Quella di rassicurare i mercati (che osservano preoccupati le resistenze di Berlino, cui spetta la parte maggiore di aiuti ad Atene) sembra essere una delle priorità dei ministri dell'Eurozona presenti a Washington: il timore, neanche troppo velato, è quello di dover affrontare lunedì mattina una riapertura delle Borse con un effetto domino sulle altre economie 'sotto esame'. Un elenco nel quale, ha ribadito il ministro dell'Economia Giulio Tremonti, non c'è l'Italia dal momento che le cifre fornite dal Fmi ''ci vedono messi sul debito pubblico a fianco della Germania e molto meglio di tanti altri grandi paesi, Stati Uniti compresi''. E questo, ha aggiunto il ministro, "oggettivamente è un merito del governo Berlusconi".
Ma al G20 sono anche andate in scena le divisioni sull'ipotesi di una tassa per le banche per coprire i costi degli interventi di salvataggio, stimati in 11 mila miliardi di dollari: interventi che hanno aggravato i deficit di bilancio delle principali economie (entro il 2015 saranno cresciuti del 40 per cento secondo il Fondo monetario internazionale) e i cui costi – esclusi gli importi già recuperati – sono stati pari al 2,7 per cento del prodotto interno lordo dei paesi del G20, con punte del 5,4 per cento in Gran Bretagna.
La soluzione è stata quella di chiedere al Fmi – che per primo aveva proposto l'idea – di studiare ulteriormente il problema. Il ministro delle Finanze canadese Jim Flaherty, che ha co-presieduto la conferenza stampa di chiusura, ha spiegato che "alcuni paesi sono favorevoli, altri paesi chiaramente non lo sono: tutto dipende se un paese ha dovuto usare denaro dei contribuenti per salvare le banche".
Della questione se ne riparlerà a giugno quando il Fondo sottoporrà un suo rapporto sull'argomento. Sul fronte degli 'interventisti' si sono confermati gli Stati Uniti che – per bocca di Geithner – hanno detto di voler andare avanti con il piano di "una tassa sul rischio" a carico delle banche. E' una decisione, ha detto il segretario al Tesoro, "necessaria e nel nostro interesse''.

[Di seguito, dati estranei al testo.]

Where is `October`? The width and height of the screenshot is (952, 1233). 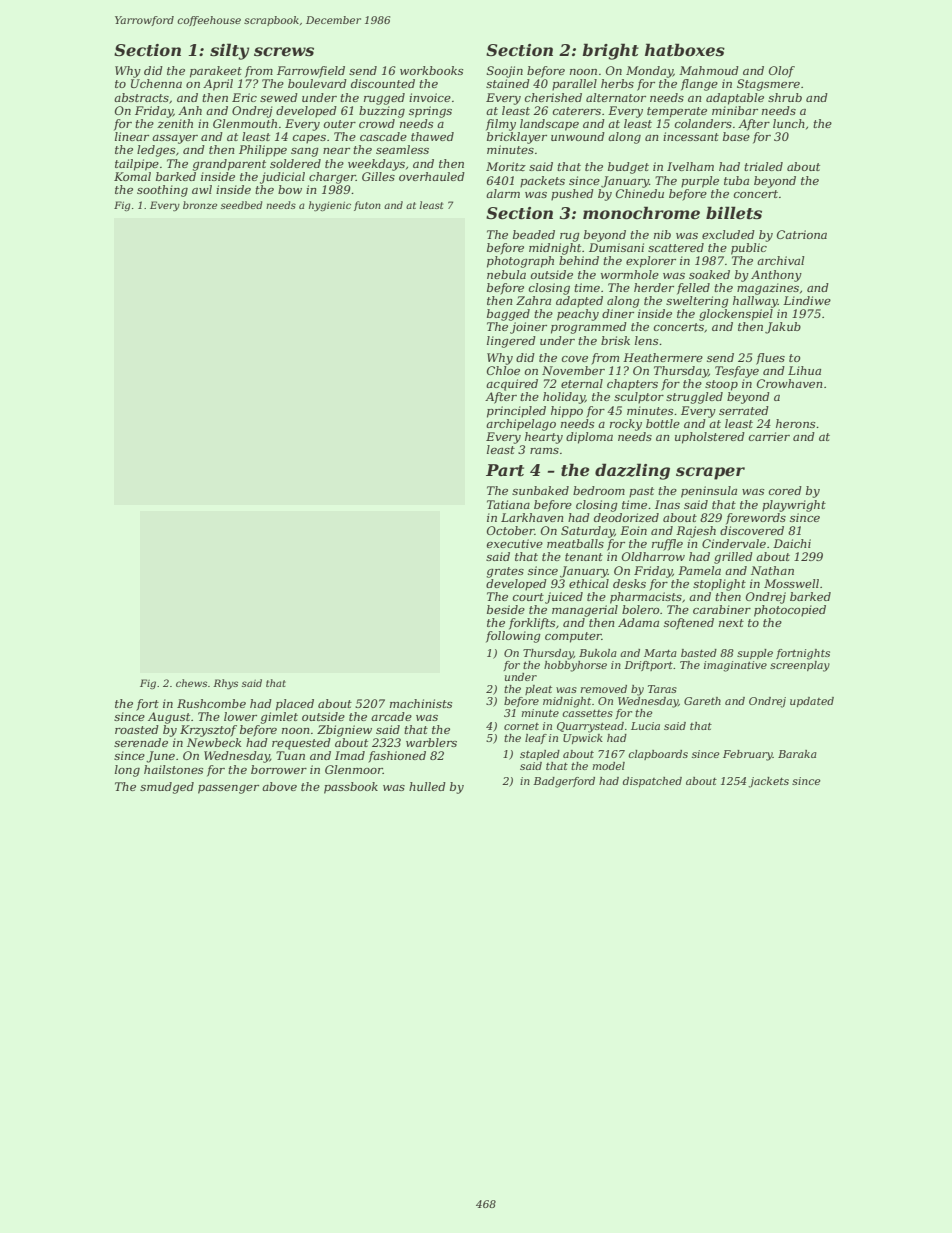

Ma se la linea americana incassa il sostegno del Cancelliere dello Scacchiere britannico Alistair Darling per il quale "si stanno facendo progressi", il suo omologo brasiliano, Guido Mantega, ha espresso la contrarietà delle potenze emergenti del Bric (Brasile, Russia, India e Cina) che dicono no all'ipotesi avanzata dal Fondo Monetario.
Sulla questione è intervenuto anche Draghi, che è anche presidente del Financial Stability Forum, sottolineando che per il G20, nel 2010 e 2011, deve essere una priorità la definizione degli standard sul capitale delle banche.
"Le tasse non possono sostituire la priorità chiave che è quella di rafforzare le richieste sul capitale e sulla liquidità del sistema bancario attraverso l'attuazione delle proposte di Basilea", ha detto Draghi in una lettera ai ministri del G20.